Outro dos exemplos foi a mudança de local dos mupis que tapavam a visão das passadeiras, que a autarquia procedeu depois da sugestão dos “Vizinhos do Areeiro”.
Mas há outros temas mais abrangentes. Como relata Rui Martins, “o grupo entregou uma petição física com mais de mil assinaturas à Assembleia da República contra o fecho da 10º esquadra de Arroios, que também serve Areeiro e contra a falta de meios policiais na freguesia”. Os “Vizinhos” já foram recebidos por todos os grupos parlamentares, exceto o PSD.
É que, de acordo com os moradores, “existe poucos meios humanos na esquadra nas Olaias e na rua. A esquadra da Olaias tem pouco mais de 50 elementos, o que por turno dá menos de 10 polícias. E tem apenas um carro patrulha quando não está avariado”. Recorde-se que esta esquadra serve duas freguesias – Areeiro e Beato – em exclusividade.
Outras das preocupações na agenda do dia é o alojamento local. “Fomos chamados para o Parlamento em março, para a Comissão Parlamentar sobre o alojamento local, para o qual apresentamos propostas”.
Conta Rui Martins que o fenómeno chegou ao Areeiro em massa: “há pouco tempo havia 215 ofertas de alojamento local num site de referência. Noutro site de arrendamento, que havia 100 ofertas de arrendamento. E ainda falta o alojamento local ilegal”.
Ou seja, dois terços são para alojamento local quando “há 3 anos era quase tudo arrendamento”.
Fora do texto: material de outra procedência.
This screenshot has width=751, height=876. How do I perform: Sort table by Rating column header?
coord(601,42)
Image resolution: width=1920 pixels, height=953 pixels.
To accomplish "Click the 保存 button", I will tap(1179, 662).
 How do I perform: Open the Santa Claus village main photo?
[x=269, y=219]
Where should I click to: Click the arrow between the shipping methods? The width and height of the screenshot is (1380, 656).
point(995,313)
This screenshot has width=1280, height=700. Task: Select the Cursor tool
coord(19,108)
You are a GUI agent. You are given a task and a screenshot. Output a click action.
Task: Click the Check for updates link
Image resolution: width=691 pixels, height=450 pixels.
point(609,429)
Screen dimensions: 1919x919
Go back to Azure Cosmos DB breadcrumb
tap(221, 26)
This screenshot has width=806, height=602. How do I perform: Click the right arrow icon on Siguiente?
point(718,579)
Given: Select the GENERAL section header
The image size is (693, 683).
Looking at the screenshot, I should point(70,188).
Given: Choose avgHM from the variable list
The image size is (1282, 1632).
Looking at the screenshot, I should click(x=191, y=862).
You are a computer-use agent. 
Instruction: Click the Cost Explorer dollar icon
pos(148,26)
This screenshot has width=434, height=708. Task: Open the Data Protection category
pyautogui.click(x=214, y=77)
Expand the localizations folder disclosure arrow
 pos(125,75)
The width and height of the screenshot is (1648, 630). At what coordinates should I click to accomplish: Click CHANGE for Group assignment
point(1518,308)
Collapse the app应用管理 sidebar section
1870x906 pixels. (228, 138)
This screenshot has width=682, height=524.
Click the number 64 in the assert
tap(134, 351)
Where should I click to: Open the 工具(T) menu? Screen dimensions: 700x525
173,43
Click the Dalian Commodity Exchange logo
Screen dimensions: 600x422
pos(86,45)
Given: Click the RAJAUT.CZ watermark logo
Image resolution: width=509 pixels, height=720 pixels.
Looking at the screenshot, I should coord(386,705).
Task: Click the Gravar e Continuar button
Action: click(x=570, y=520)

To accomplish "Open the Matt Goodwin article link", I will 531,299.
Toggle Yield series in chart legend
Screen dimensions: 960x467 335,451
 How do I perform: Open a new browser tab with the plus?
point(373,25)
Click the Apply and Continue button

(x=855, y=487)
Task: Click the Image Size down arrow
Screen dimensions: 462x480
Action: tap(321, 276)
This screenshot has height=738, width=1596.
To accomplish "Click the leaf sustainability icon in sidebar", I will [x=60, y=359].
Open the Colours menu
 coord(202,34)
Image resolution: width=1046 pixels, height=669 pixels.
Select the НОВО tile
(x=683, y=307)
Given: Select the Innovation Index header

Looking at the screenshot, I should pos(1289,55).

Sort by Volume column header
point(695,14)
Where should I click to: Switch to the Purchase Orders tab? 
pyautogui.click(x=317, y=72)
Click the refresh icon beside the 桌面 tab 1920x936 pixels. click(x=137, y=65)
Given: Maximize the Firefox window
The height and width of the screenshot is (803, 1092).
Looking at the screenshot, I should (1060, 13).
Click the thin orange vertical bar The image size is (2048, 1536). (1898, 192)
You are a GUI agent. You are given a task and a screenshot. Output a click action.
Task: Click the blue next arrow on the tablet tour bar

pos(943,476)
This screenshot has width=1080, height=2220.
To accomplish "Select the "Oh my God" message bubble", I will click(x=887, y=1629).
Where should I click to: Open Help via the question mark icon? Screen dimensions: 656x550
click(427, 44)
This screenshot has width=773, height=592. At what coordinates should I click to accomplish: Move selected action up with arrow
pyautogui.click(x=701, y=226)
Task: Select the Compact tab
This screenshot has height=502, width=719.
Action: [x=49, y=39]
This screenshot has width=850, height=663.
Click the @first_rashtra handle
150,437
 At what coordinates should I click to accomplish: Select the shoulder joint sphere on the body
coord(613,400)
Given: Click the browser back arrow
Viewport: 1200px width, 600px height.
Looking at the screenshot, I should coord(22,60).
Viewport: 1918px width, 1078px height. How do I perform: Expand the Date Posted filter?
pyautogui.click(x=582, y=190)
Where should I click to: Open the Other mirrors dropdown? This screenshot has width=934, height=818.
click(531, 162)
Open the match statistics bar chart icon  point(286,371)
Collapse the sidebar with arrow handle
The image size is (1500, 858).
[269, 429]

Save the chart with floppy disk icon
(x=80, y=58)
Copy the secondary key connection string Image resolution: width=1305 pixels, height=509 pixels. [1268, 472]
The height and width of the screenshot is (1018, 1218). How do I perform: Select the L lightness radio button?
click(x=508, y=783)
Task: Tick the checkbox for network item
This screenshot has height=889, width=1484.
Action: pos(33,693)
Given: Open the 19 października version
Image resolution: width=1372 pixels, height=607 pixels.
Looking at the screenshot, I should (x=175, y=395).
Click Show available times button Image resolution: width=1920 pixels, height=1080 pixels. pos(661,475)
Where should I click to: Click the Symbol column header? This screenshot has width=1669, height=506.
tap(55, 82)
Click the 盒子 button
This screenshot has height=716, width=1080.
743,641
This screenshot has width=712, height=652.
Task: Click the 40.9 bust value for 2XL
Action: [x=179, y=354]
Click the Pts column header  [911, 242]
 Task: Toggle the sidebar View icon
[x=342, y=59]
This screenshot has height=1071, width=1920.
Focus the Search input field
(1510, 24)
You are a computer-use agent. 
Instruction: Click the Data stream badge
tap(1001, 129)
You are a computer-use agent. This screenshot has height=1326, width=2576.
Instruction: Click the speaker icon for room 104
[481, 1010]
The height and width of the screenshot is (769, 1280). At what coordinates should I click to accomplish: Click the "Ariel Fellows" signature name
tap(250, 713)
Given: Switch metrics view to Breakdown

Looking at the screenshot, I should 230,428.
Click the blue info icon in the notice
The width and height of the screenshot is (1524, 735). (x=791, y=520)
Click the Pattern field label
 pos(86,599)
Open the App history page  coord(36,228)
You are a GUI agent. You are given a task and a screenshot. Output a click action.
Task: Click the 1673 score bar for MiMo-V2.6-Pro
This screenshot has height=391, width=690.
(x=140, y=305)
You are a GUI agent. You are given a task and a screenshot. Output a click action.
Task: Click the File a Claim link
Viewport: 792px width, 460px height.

No entender do cidadão, “Fala-se sempre do epicentro deste fenómeno em Santa Maria Maior ou na Misericórdia, mas não se fala em Areeiro ou Alvalade, onde o fenómeno já tem esta escala”.
Trata-se de um tema com “um impacto brutal”, já que “os valores de arrendamentos duplicaram em dois anos”.
A CRESCER
Depois de reconhecido o sucesso deste modelo de cidadania ativa na freguesia do Areeiro, o grupo de cidadãos foi convidado a formar núcleos em freguesias vizinhas. Atualmente já existem grupos de “Vizinhos” nas Avenidas Novas, Alvalade, Penha de França e Arroios, o mais recente.
E Rui Martins não fecha a porta a ninguém. “Quem quiser criar núcleos podem falar connosco e aplicam-se as mesmas regras: cidadania local não partidária”.
O cidadão acredita que é possível chegar às 24 freguesias mas também que o método pode ser aplicado em qualquer lado do país.
E assim, o que começou com um simples grupo no Facebook é agora uma associação mais alargada. A recém-criada “Vizinhos em Lisboa” terá a primeira assembleia geral e eleição de órgãos já em abril.
“É a primeira que conheço que plurifreguesia”, comenta Rui Martins.
E insiste que este é uma forma de exercer “política local sem partidos”. Até porque, segundo Rui Martins, “este modelo é eficaz porque mantemos atenção no facto de não sermos partidários”.
E tira qualquer dúvida: “não vamos evoluir para movimento de cidadãos candidato autárquico. Nós não competimos com ninguém. Se fossemos eleitos seríamos apenas um ator e deixaríamos ser o público que pressiona os atores a desempenharem melhor o seu papel”.